# What you need to do
The full listing should be transcribed verbatim.

START Task input

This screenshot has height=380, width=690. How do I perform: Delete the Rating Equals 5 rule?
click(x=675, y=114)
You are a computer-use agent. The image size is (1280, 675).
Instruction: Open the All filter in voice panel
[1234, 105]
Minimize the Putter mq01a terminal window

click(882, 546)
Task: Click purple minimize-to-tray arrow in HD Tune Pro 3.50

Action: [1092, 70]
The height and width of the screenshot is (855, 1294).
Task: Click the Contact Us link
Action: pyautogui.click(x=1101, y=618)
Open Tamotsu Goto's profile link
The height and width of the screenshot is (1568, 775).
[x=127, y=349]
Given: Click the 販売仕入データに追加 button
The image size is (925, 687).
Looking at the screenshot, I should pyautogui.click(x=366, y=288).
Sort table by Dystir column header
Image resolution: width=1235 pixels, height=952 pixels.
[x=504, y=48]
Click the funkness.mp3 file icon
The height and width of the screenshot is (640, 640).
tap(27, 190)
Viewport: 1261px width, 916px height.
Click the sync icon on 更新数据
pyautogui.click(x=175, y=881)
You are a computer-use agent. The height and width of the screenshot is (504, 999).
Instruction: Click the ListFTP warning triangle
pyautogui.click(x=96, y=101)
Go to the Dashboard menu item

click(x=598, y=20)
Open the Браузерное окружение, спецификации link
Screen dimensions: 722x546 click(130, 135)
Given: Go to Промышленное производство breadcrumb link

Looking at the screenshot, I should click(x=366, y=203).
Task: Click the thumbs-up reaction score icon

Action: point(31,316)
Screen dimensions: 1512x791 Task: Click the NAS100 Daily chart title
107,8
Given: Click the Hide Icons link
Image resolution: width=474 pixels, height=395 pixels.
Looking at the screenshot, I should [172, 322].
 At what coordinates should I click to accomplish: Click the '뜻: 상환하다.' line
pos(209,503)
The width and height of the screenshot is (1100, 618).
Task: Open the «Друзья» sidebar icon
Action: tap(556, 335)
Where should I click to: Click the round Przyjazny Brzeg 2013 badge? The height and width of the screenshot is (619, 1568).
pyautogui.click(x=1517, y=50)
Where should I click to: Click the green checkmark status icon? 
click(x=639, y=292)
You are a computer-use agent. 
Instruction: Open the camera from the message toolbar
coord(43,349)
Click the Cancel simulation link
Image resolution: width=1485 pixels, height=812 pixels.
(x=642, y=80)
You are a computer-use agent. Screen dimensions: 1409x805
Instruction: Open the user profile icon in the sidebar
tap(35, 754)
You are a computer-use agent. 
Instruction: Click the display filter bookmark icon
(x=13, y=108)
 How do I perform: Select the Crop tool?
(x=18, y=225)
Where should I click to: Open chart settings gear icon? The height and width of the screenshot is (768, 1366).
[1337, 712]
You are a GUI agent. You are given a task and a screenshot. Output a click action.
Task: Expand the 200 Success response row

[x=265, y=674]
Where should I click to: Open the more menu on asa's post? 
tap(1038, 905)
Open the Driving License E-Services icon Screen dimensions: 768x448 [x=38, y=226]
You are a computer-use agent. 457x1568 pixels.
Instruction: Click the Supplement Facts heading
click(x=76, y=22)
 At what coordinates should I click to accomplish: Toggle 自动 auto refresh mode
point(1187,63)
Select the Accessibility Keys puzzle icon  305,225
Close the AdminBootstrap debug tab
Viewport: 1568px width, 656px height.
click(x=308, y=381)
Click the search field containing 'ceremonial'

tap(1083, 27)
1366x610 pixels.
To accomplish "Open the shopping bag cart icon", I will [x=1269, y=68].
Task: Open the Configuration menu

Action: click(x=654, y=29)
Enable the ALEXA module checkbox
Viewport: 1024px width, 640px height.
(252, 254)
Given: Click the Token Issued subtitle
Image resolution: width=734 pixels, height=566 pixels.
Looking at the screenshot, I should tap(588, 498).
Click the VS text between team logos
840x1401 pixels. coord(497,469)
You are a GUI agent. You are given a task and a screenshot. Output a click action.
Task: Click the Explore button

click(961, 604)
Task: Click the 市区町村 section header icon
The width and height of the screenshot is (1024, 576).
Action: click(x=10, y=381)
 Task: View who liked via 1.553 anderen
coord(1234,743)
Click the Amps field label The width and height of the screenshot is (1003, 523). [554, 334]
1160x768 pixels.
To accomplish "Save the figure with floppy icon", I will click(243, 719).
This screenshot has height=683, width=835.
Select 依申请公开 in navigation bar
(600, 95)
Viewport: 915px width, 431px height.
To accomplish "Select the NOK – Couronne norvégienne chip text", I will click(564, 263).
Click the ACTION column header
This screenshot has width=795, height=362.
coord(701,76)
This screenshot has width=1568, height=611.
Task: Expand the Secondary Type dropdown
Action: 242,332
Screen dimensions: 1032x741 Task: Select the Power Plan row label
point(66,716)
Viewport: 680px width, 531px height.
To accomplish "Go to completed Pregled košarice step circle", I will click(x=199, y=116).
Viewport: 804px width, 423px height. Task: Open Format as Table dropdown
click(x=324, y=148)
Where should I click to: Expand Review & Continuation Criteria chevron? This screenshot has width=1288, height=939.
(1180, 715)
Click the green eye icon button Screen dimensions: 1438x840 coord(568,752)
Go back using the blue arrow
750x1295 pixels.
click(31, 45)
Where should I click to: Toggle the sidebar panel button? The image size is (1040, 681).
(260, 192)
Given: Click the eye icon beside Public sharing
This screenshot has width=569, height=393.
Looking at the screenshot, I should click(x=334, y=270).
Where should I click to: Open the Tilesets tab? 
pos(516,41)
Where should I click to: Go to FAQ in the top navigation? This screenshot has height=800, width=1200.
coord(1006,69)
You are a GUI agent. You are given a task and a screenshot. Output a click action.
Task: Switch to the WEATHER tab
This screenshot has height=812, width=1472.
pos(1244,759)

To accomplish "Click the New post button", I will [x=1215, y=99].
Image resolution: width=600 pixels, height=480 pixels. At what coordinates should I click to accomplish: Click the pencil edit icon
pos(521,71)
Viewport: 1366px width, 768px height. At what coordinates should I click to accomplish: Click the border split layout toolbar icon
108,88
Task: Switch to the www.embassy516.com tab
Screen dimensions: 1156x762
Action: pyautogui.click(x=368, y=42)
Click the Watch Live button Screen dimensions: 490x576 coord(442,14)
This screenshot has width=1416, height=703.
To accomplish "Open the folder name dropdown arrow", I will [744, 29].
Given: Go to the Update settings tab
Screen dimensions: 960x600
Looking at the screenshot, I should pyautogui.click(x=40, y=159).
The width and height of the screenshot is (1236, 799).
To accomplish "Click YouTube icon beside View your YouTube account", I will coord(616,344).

END Task input

# Written solution
This screenshot has height=380, width=690. How do I perform: Delete the Rating Equals 5 rule?
click(x=675, y=114)
You are a computer-use agent. The image size is (1280, 675).
Instruction: Open the All filter in voice panel
[1234, 105]
Minimize the Putter mq01a terminal window

click(882, 546)
Task: Click purple minimize-to-tray arrow in HD Tune Pro 3.50

Action: [1092, 70]
The height and width of the screenshot is (855, 1294).
Task: Click the Contact Us link
Action: pyautogui.click(x=1101, y=618)
Open Tamotsu Goto's profile link
The height and width of the screenshot is (1568, 775).
[x=127, y=349]
Given: Click the 販売仕入データに追加 button
The image size is (925, 687).
Looking at the screenshot, I should pyautogui.click(x=366, y=288).
Sort table by Dystir column header
Image resolution: width=1235 pixels, height=952 pixels.
[x=504, y=48]
Click the funkness.mp3 file icon
The height and width of the screenshot is (640, 640).
tap(27, 190)
Viewport: 1261px width, 916px height.
Click the sync icon on 更新数据
pyautogui.click(x=175, y=881)
You are a computer-use agent. The height and width of the screenshot is (504, 999).
Instruction: Click the ListFTP warning triangle
pyautogui.click(x=96, y=101)
Go to the Dashboard menu item

click(x=598, y=20)
Open the Браузерное окружение, спецификации link
Screen dimensions: 722x546 click(130, 135)
Given: Go to Промышленное производство breadcrumb link

Looking at the screenshot, I should click(x=366, y=203).
Task: Click the thumbs-up reaction score icon

Action: point(31,316)
Screen dimensions: 1512x791 Task: Click the NAS100 Daily chart title
107,8
Given: Click the Hide Icons link
Image resolution: width=474 pixels, height=395 pixels.
Looking at the screenshot, I should [172, 322].
 At what coordinates should I click to accomplish: Click the '뜻: 상환하다.' line
pos(209,503)
The width and height of the screenshot is (1100, 618).
Task: Open the «Друзья» sidebar icon
Action: tap(556, 335)
Where should I click to: Click the round Przyjazny Brzeg 2013 badge? The height and width of the screenshot is (619, 1568).
pyautogui.click(x=1517, y=50)
Where should I click to: Click the green checkmark status icon? 
click(x=639, y=292)
You are a computer-use agent. 
Instruction: Open the camera from the message toolbar
coord(43,349)
Click the Cancel simulation link
Image resolution: width=1485 pixels, height=812 pixels.
(x=642, y=80)
You are a computer-use agent. Screen dimensions: 1409x805
Instruction: Open the user profile icon in the sidebar
tap(35, 754)
You are a computer-use agent. 
Instruction: Click the display filter bookmark icon
(x=13, y=108)
 How do I perform: Select the Crop tool?
(x=18, y=225)
Where should I click to: Open chart settings gear icon? The height and width of the screenshot is (768, 1366).
[1337, 712]
You are a GUI agent. You are given a task and a screenshot. Output a click action.
Task: Expand the 200 Success response row

[x=265, y=674]
Where should I click to: Open the more menu on asa's post? 
tap(1038, 905)
Open the Driving License E-Services icon Screen dimensions: 768x448 [x=38, y=226]
You are a computer-use agent. 457x1568 pixels.
Instruction: Click the Supplement Facts heading
click(x=76, y=22)
 At what coordinates should I click to accomplish: Toggle 自动 auto refresh mode
point(1187,63)
Select the Accessibility Keys puzzle icon  305,225
Close the AdminBootstrap debug tab
Viewport: 1568px width, 656px height.
click(x=308, y=381)
Click the search field containing 'ceremonial'

tap(1083, 27)
1366x610 pixels.
To accomplish "Open the shopping bag cart icon", I will [x=1269, y=68].
Task: Open the Configuration menu

Action: click(x=654, y=29)
Enable the ALEXA module checkbox
Viewport: 1024px width, 640px height.
(252, 254)
Given: Click the Token Issued subtitle
Image resolution: width=734 pixels, height=566 pixels.
Looking at the screenshot, I should tap(588, 498).
Click the VS text between team logos
840x1401 pixels. coord(497,469)
You are a GUI agent. You are given a task and a screenshot. Output a click action.
Task: Click the Explore button

click(961, 604)
Task: Click the 市区町村 section header icon
The width and height of the screenshot is (1024, 576).
Action: click(x=10, y=381)
 Task: View who liked via 1.553 anderen
coord(1234,743)
Click the Amps field label The width and height of the screenshot is (1003, 523). [554, 334]
1160x768 pixels.
To accomplish "Save the figure with floppy icon", I will click(243, 719).
This screenshot has height=683, width=835.
Select 依申请公开 in navigation bar
(600, 95)
Viewport: 915px width, 431px height.
To accomplish "Select the NOK – Couronne norvégienne chip text", I will click(564, 263).
Click the ACTION column header
This screenshot has width=795, height=362.
coord(701,76)
This screenshot has width=1568, height=611.
Task: Expand the Secondary Type dropdown
Action: 242,332
Screen dimensions: 1032x741 Task: Select the Power Plan row label
point(66,716)
Viewport: 680px width, 531px height.
To accomplish "Go to completed Pregled košarice step circle", I will click(x=199, y=116).
Viewport: 804px width, 423px height. Task: Open Format as Table dropdown
click(x=324, y=148)
Where should I click to: Expand Review & Continuation Criteria chevron? This screenshot has width=1288, height=939.
(1180, 715)
Click the green eye icon button Screen dimensions: 1438x840 coord(568,752)
Go back using the blue arrow
750x1295 pixels.
click(31, 45)
Where should I click to: Toggle the sidebar panel button? The image size is (1040, 681).
(260, 192)
Given: Click the eye icon beside Public sharing
This screenshot has width=569, height=393.
Looking at the screenshot, I should click(x=334, y=270).
Where should I click to: Open the Tilesets tab? 
pos(516,41)
Where should I click to: Go to FAQ in the top navigation? This screenshot has height=800, width=1200.
coord(1006,69)
You are a GUI agent. You are given a task and a screenshot. Output a click action.
Task: Switch to the WEATHER tab
This screenshot has height=812, width=1472.
pos(1244,759)

To accomplish "Click the New post button", I will [x=1215, y=99].
Image resolution: width=600 pixels, height=480 pixels. At what coordinates should I click to accomplish: Click the pencil edit icon
pos(521,71)
Viewport: 1366px width, 768px height. At what coordinates should I click to accomplish: Click the border split layout toolbar icon
108,88
Task: Switch to the www.embassy516.com tab
Screen dimensions: 1156x762
Action: pyautogui.click(x=368, y=42)
Click the Watch Live button Screen dimensions: 490x576 coord(442,14)
This screenshot has width=1416, height=703.
To accomplish "Open the folder name dropdown arrow", I will [744, 29].
Given: Go to the Update settings tab
Screen dimensions: 960x600
Looking at the screenshot, I should pyautogui.click(x=40, y=159).
The width and height of the screenshot is (1236, 799).
To accomplish "Click YouTube icon beside View your YouTube account", I will coord(616,344).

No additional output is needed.